Ci domandiamo se sia corretto ed etico che aziende in utile facciano pagare alla collettività i costi della loro ristrutturazione industriale avviando le pratiche di mobilità.

Pur sapendo che un Azienda non né un organizzazione no-profit crediamo che la stessa debba anche avere un valore sociale, soprattutto nei confronti dei lavoratori che hanno contribuito alla sua crescita e al suo successo.

In questo contesto di difficoltà del mondo del lavoro, dovrebbero proprio essere le imprese solide a fare da camera di compensazione pensando a progetti industriali che portino al reimpiego in forme e modalità diversa della propria forza lavoro.

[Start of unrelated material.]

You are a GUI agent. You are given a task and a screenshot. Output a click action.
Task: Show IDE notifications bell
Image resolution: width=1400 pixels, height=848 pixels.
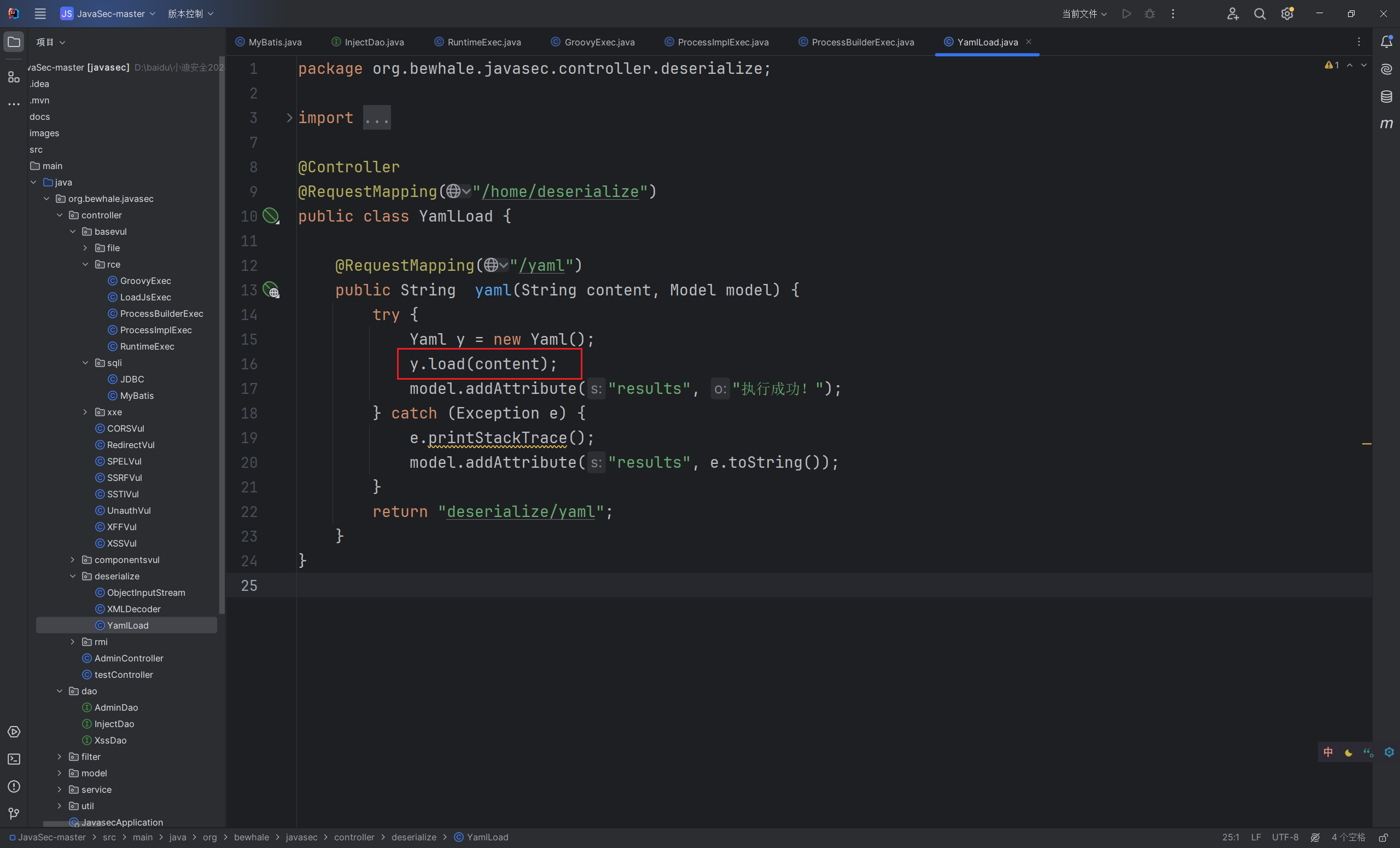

Occorre un nuovo modo di affrontare la sfida del mercato che prediliga il controllo dei costi attraverso altre vie di ottimizzazione, invece del facile taglio del personale.

La bontà di un'azienda deve tener conto di altri fattori, oltre a quello finanziario, quale la capacità occupazionale e il rispetto di parametri ambientali ricordando che deve esserci una compensazione tra quello che un'impresa prende dal territorio e quanto ritorna al territorio stesso.

Nel ribadire la nostra solidarietà nei confronti dei lavoratori della Rottapharm auspichiamo che ogni sforzo venga fatto dalla multinazionale per trovare una soluzione nel rispetto dei lavoratori.